As part of the process engineers perform in creating new things is first properly identifying and understanding the problem, then doing the necessary research to determine if the problem is solvable. Once it is determined that the problem is solvable, then you start looking for possible solutions.

Right now, you're posting a lot like a cheerleader would to motivate the crowd. I will say again, I am not saying it's not doable. I'm pointing out some of the facts you keep omitting every time you rebut with "Uber was able to do it". Yes they were, and they "herded" up a significant portion of the ride sharing business, at least for now. Even Lyft, who's the second largest player, does not come close to the market share- at least not from my experience driving for both simultaneously.

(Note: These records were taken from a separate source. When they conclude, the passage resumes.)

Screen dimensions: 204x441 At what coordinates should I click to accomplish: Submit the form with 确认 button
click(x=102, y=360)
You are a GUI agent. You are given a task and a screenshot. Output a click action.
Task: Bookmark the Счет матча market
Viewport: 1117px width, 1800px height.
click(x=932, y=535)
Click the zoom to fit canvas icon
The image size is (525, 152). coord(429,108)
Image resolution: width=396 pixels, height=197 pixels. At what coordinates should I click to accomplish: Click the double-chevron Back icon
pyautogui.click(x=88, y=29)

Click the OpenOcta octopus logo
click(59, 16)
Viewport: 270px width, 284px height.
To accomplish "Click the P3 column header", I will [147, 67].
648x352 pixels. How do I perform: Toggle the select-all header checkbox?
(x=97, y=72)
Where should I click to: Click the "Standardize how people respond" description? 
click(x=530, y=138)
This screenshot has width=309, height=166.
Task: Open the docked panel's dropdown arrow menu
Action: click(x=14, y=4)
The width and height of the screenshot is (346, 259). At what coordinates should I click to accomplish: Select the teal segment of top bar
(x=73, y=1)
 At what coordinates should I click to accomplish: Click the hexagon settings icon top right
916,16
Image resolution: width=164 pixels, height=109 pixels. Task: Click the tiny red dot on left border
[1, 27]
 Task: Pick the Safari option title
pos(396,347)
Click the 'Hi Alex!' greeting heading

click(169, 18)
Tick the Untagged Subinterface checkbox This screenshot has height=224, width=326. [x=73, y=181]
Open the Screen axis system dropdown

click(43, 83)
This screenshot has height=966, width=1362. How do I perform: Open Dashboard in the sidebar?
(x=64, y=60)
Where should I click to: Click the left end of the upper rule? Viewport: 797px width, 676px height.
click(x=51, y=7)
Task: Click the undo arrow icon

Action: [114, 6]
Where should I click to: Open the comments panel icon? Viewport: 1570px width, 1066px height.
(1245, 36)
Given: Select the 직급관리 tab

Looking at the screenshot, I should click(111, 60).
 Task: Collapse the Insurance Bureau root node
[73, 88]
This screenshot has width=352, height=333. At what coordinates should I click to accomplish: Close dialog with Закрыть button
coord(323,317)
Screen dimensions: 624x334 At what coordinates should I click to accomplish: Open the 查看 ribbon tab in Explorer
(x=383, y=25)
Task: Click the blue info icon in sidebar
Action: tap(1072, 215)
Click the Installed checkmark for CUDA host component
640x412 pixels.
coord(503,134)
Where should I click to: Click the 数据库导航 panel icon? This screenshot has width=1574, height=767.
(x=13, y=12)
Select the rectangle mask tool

I like your idea, and I'd be willing to jump on board, but it's going to take some intelligent business folk to lead a bunch of rideshare drivers. In case you haven't noticed, there are a lot of bad experiences with Uber and Lyft that stem from the fact of lousy incompetent drivers- not all, but a significant number. These people are lacking intellectually (and culturally) in so many areas that they might make decent "co-owners", but you really don't want them making business decisions. It's a lot like labor unions. Most members don't really know enough or either don't care enough, to make good decisions, even when they vote for their union representatives. If they were smart enough or cared, then they'd either quit their union/job or they'd be union reps themselves. Disagree? Look at how poorly union members are represented today. Their self-serving leadership is in cahoots with corporate management and seldom do any real negotiation these days. Labor unions are dinosaurs that keep sucking the dues from their membership, while providing very little in return, yet look at all the sheeple who continue to pay their dues.


----------



## Jimmy Lee Hagerty (Nov 2, 2014)

elkscout said:


> As part of the process engineers perform in creating new things is first properly identifying and understanding the problem, then doing the necessary research to determine if the problem is solvable. Once it is determined that the problem is solvable, then you start looking for possible solutions.
> 
> Right now, you're posting a lot like a cheerleader would to motivate the crowd. I will say again, I am not saying it's not doable. I'm pointing out some of the facts you keep omitting every time you rebut with "Uber was able to do it". Yes they were, and they "herded" up a significant portion of the ride sharing business, at least for now. Even Lyft, who's the second largest player, does not come close to the market share- at least not from my experience driving for both simultaneously.
> 
> I like your idea, and I'd be willing to jump on board, but it's going to take some intelligent business folk to lead a bunch of rideshare drivers. In case you haven't noticed, there are a lot of bad experiences with Uber and Lyft that stem from the fact of lousy incompetent drivers- not all, but a significant number. These people are lacking intellectually (and culturally) in so many areas that they might make decent "co-owners", but you really don't want them making business decisions. It's a lot like labor unions. Most members don't really know enough or either don't care enough, to make good decisions, even when they vote for their union representatives. If they were smart enough or cared, then they'd either quit their union/job or they'd be union reps themselves. Disagree? Look at how poorly union members are represented today. Their self-serving leadership is in cahoots with corporate management and seldom do any real negotiation these days. Labor unions are dinosaurs that keep sucking the dues from their membership, while providing very little in return, yet look at all the sheeple who continue to pay their dues.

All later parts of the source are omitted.